Protects against both accidental operator mistakes and agent-generated destructive commands. Disable per-session by setting `JACKIN_DISABLE_SHELLFIRM=1` in the container environment.

### tirith [#tirith]

Security scanner that validates container runtime state against a policy. Guards against configuration drift and unexpected privilege escalation during a session. Downloaded in <RepoFile path="docker/construct/Dockerfile">docker/construct/Dockerfile</RepoFile> at line 61 via a SHA256-verified curl + `tar` extraction. Shell hook wired in the same shell config files as shellfirm.

Disable per-session by setting `JACKIN_DISABLE_TIRITH=1` in the container environment.

## High-autonomy launch flags [#high-autonomy-launch-flags]

jackin' launches each agent with flags that remove tool-approval prompts. These are defined in <RepoFile path="docker/runtime/entrypoint.sh">docker/runtime/entrypoint.sh</RepoFile> and applied at container start before the agent binary runs.
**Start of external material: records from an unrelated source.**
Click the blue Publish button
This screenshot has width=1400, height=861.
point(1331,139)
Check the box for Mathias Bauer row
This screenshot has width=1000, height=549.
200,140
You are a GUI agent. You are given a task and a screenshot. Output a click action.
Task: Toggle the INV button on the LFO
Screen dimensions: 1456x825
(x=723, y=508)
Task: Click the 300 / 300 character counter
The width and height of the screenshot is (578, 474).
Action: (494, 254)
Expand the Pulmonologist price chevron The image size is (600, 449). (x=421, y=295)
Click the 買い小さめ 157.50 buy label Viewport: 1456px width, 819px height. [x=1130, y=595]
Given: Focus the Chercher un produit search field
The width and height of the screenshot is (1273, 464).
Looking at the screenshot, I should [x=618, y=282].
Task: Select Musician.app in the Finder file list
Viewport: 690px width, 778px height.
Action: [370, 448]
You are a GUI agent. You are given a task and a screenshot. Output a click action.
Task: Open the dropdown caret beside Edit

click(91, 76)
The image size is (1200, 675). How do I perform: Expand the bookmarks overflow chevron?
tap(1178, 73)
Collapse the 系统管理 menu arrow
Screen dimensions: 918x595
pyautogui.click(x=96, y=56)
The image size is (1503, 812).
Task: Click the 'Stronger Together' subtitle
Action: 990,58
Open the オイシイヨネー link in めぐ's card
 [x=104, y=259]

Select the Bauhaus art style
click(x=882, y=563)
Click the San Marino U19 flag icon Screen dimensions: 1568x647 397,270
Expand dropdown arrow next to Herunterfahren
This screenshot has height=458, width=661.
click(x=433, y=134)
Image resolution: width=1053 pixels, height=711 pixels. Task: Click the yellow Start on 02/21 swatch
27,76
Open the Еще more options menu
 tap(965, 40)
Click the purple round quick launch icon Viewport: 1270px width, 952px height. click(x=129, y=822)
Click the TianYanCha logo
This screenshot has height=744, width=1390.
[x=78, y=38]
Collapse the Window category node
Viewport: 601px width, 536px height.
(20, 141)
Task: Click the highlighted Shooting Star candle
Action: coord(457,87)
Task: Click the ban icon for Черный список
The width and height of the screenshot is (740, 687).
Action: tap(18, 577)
| Agent    | Configuration                                                                                                                                                 | Where                                                                                                                        |
| -------- | ------------------------------------------------------------------------------------------------------------------------------------------------------------- | ---------------------------------------------------------------------------------------------------------------------------- |
| Claude   | `--dangerously-skip-permissions` CLI flag + `skipDangerousModePermissionPrompt: true` in settings JSON                                                        | line 41                                                                                                                      |
| Codex    | `--dangerously-bypass-approvals-and-sandbox` CLI flag                                                                                                         | line 47                                                                                                                      |
| Amp      | `--dangerously-allow-all` CLI flag                                                                                                                            | line 53                                                                                                                      |
| Kimi     | `--yolo` CLI flag (auto-approves all tool actions)                                                                                                            | line 58                                                                                                                      |
| OpenCode | `OPENCODE_CONFIG_CONTENT='{"permission":"allow"}'` env var + `~/.config/opencode/opencode.json` written with `"permission": "allow"` by capsule runtime setup | line 64 + <RepoFile path="crates/jackin-capsule/src/runtime_setup.rs">crates/jackin-capsule/src/runtime\_setup.rs</RepoFile> |

When any of these configurations are active: jackin' still enforces mount scoping, network isolation, and the host Docker socket exclusion. The flags remove tool-approval prompts but do not remove auth prompts, user questions, plan confirmation, model/account issues, runtime updates, or terminal-level failures. Operators who need the approval prompts restored can rebuild the derived image without the high-autonomy flags by customising the entrypoint hook.

## Container boundary contract [#container-boundary-contract]

The operator is responsible for what they mount. Explicitly mounted read-write paths are accessible to the agent — this is intentional and documented in the [Mounts guide](/guides/mounts/). The security model defends against the agent escaping the defined mount scope, not against the agent using what the operator chose to expose.

The YOLO flags above reduce friction at the cost of prompt-level damage prevention. The remaining guarantees (mount scoping, network isolation, no host Docker socket) hold regardless of flag state.